What are the restrictions RBI has placed on the PMC Bank?
The Reserve Bank of India (RBI) has placed a plethora of restrictions on the Punjab & Maharashtra Co-operative Bank Limited (PMC Bank).
Even though the RBI did not disclose the specific lapses on the part of the bank, it has been said that under-reporting of non-performing assets (NPAs) as the main reason for the regulatory action. The bank had reported 3.76 per cent of advances as gross NPAs in March 2019 but the actual NPA level is likely to be much higher.
Restrictions on the PMC Bank
- Depositors will be allowed to withdraw only Rs 1,000 of the total balance in every savings bank account or current account or any other deposit account.
- Without the prior approval of the RBI, the PMC Bank cannot grant or renew any loans and advances, make any investment, incur any liability including borrowal of funds and acceptance of fresh deposits.

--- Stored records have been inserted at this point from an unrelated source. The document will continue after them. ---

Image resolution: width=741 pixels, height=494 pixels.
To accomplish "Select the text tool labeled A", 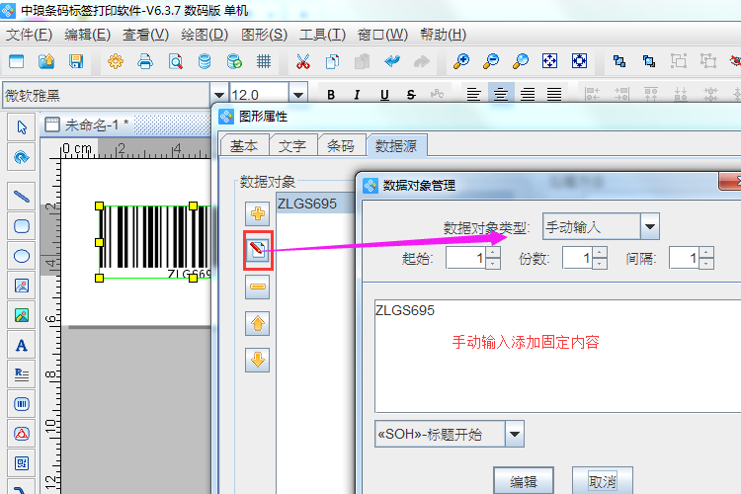I will click(21, 345).
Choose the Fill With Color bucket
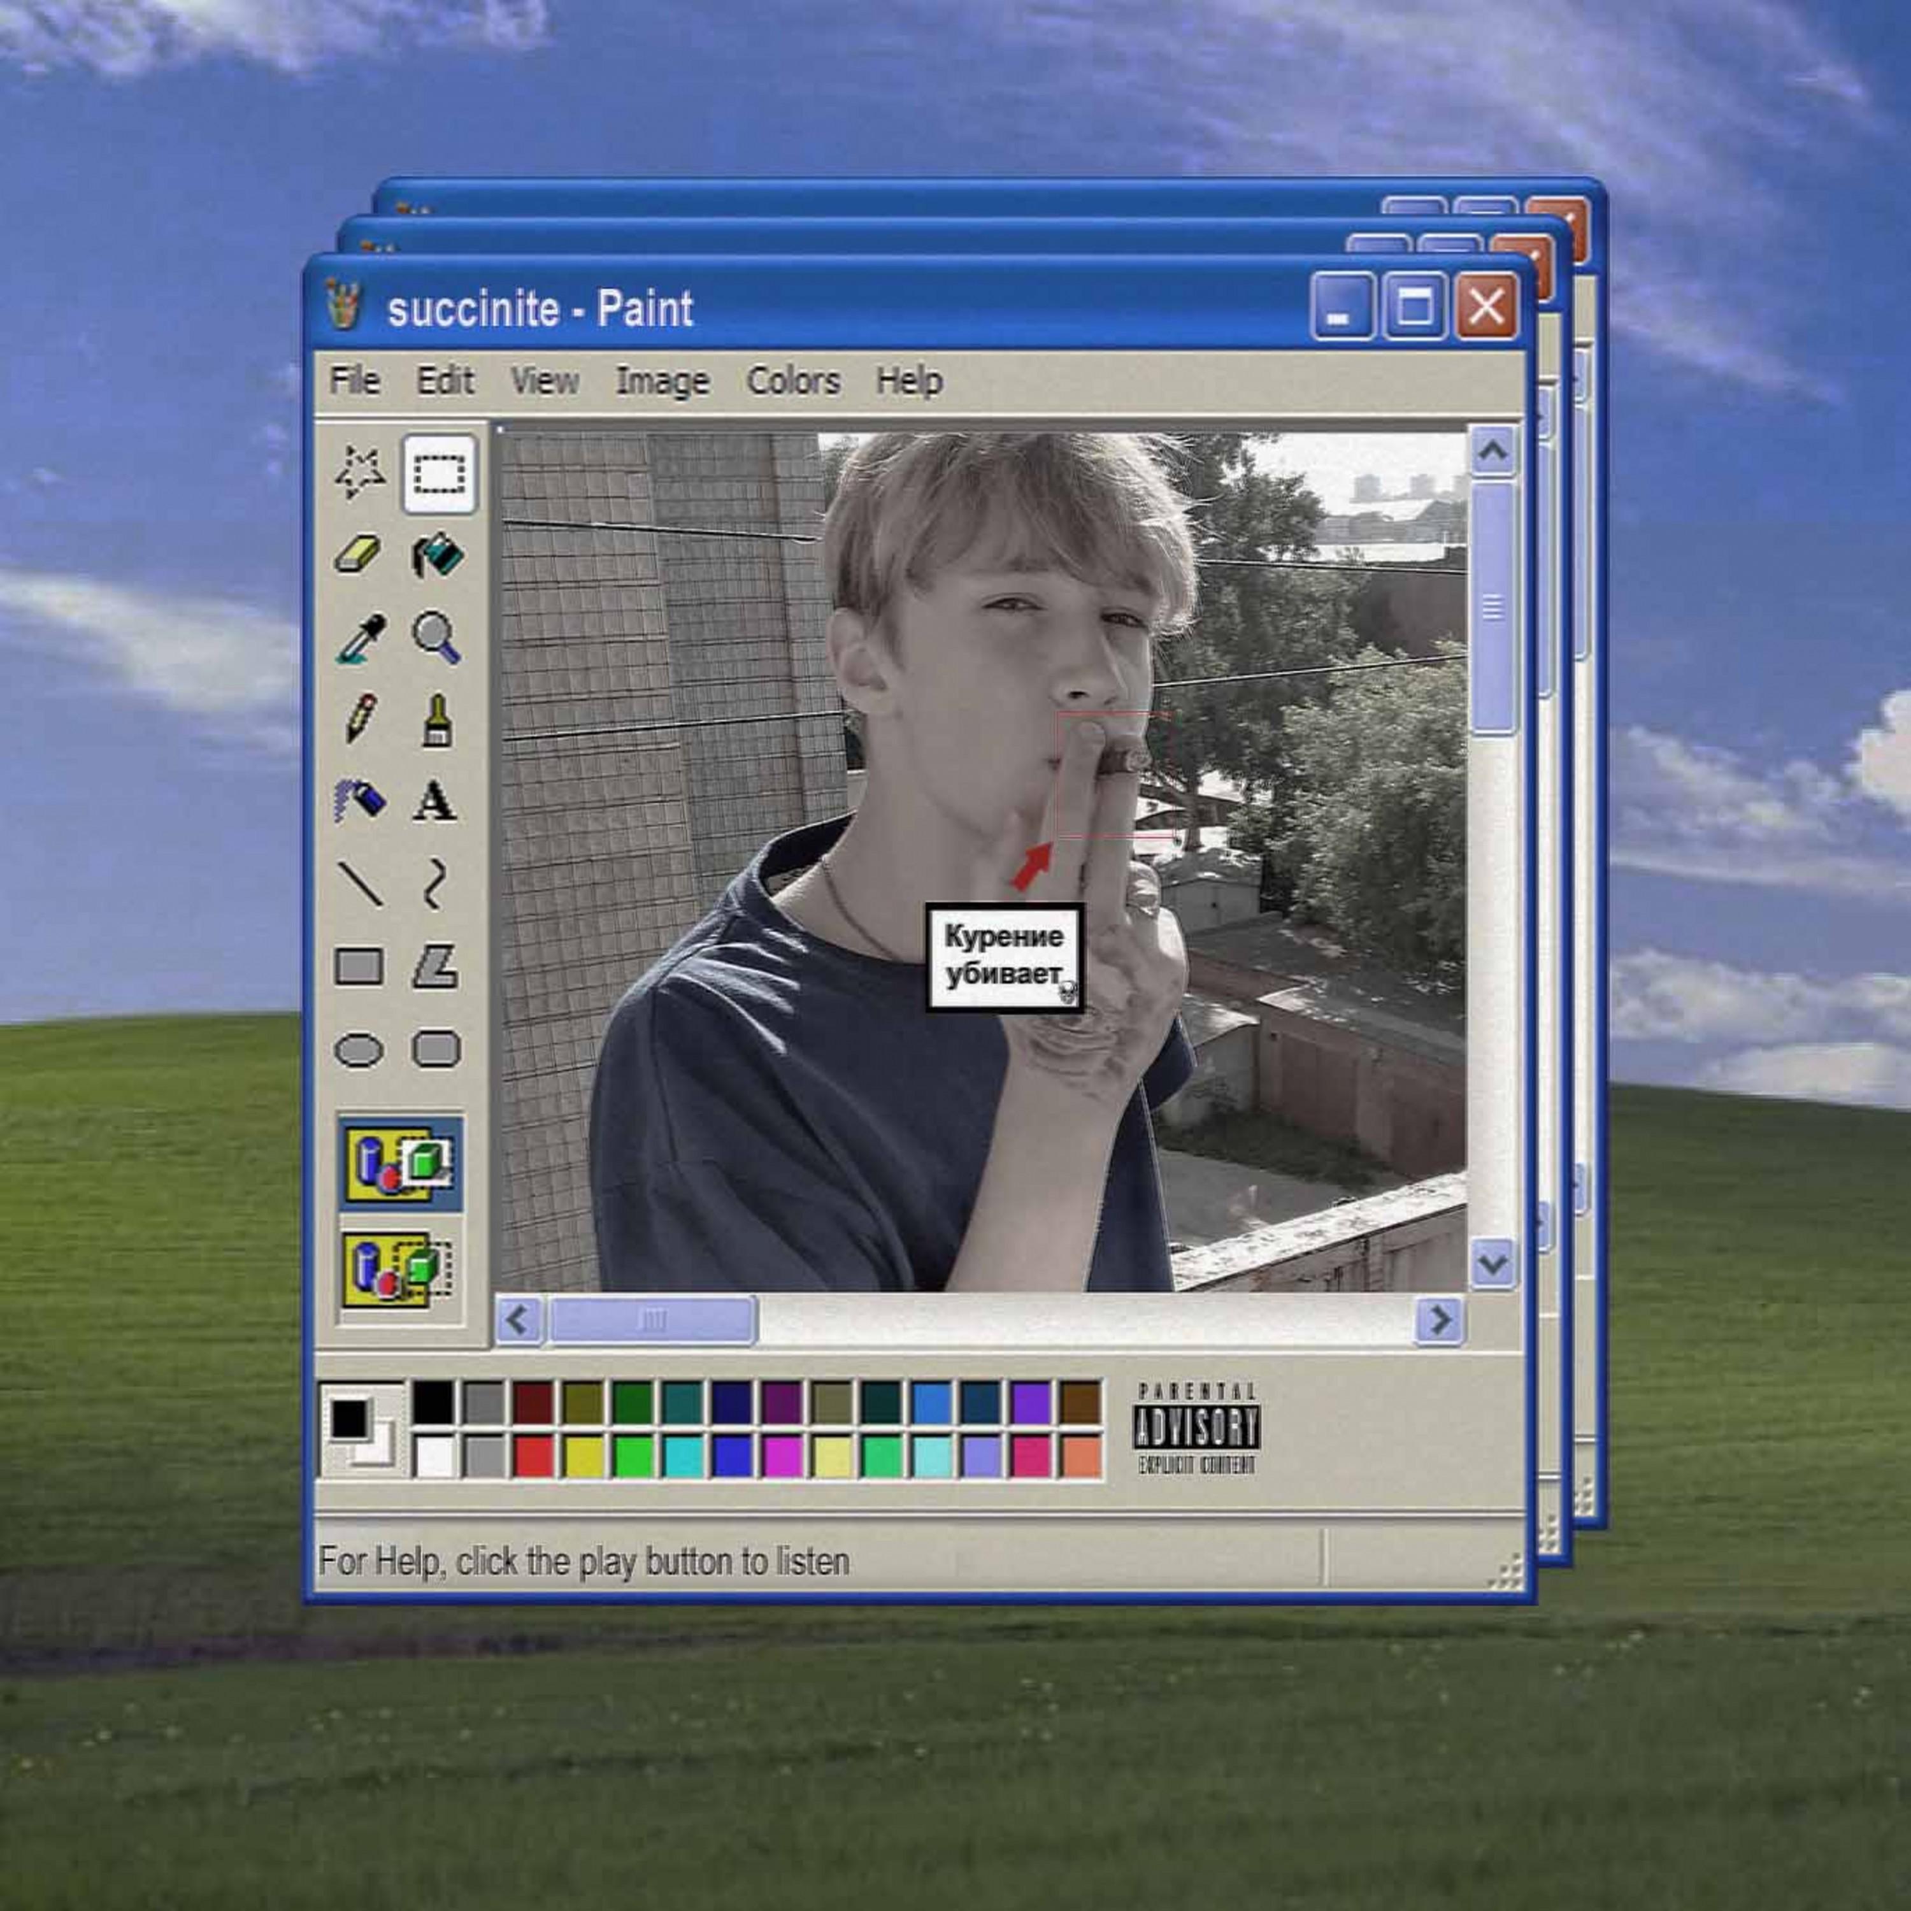1911x1911 pixels. click(436, 554)
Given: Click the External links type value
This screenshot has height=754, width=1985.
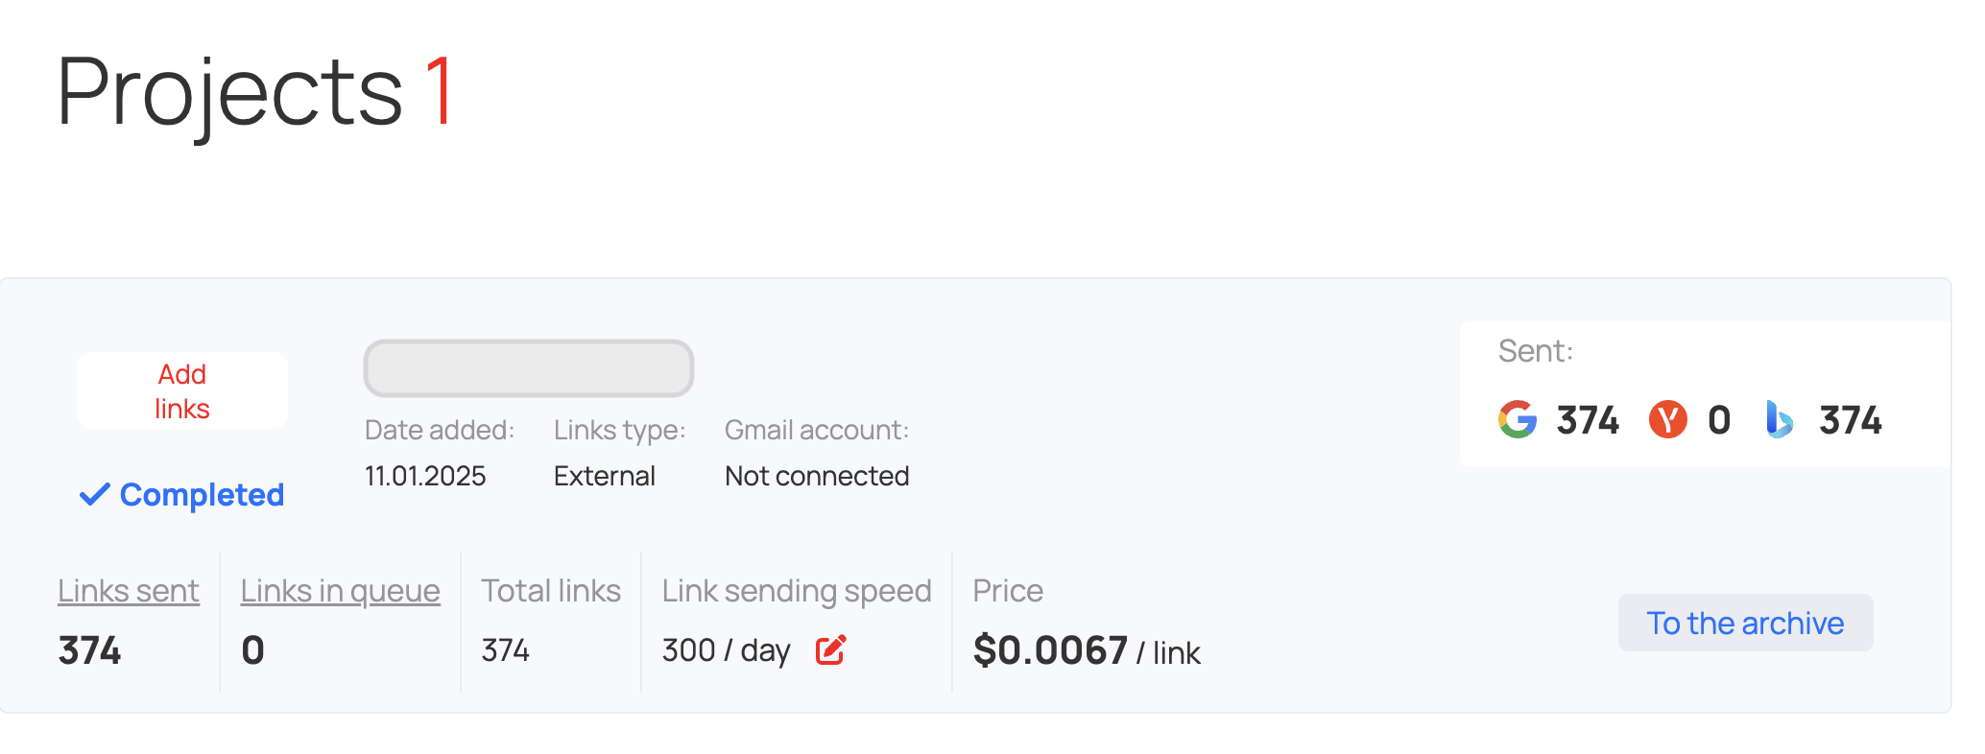Looking at the screenshot, I should pos(604,476).
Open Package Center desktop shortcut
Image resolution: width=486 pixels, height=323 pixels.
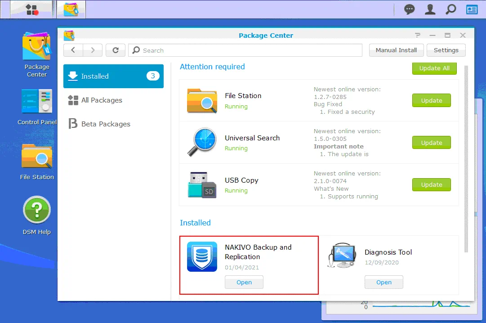tap(37, 47)
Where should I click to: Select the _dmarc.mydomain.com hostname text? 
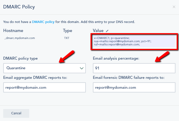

- The bank cannot enter into any compromise or arrangement and cannot sell, transfer or otherwise dispose of any of its properties or assets except as notified in the RBI directions
- The RBI directions will remain in force for a period of six months from the closing of business of the bank on September 23, 2019.
The RBI has made clear that the restrictions must not be equated as cancellation of banking licenses. The RBI is expected to undertake an audit of the bank in this 6 month period and initiate measures to strengthen the operations of the bank.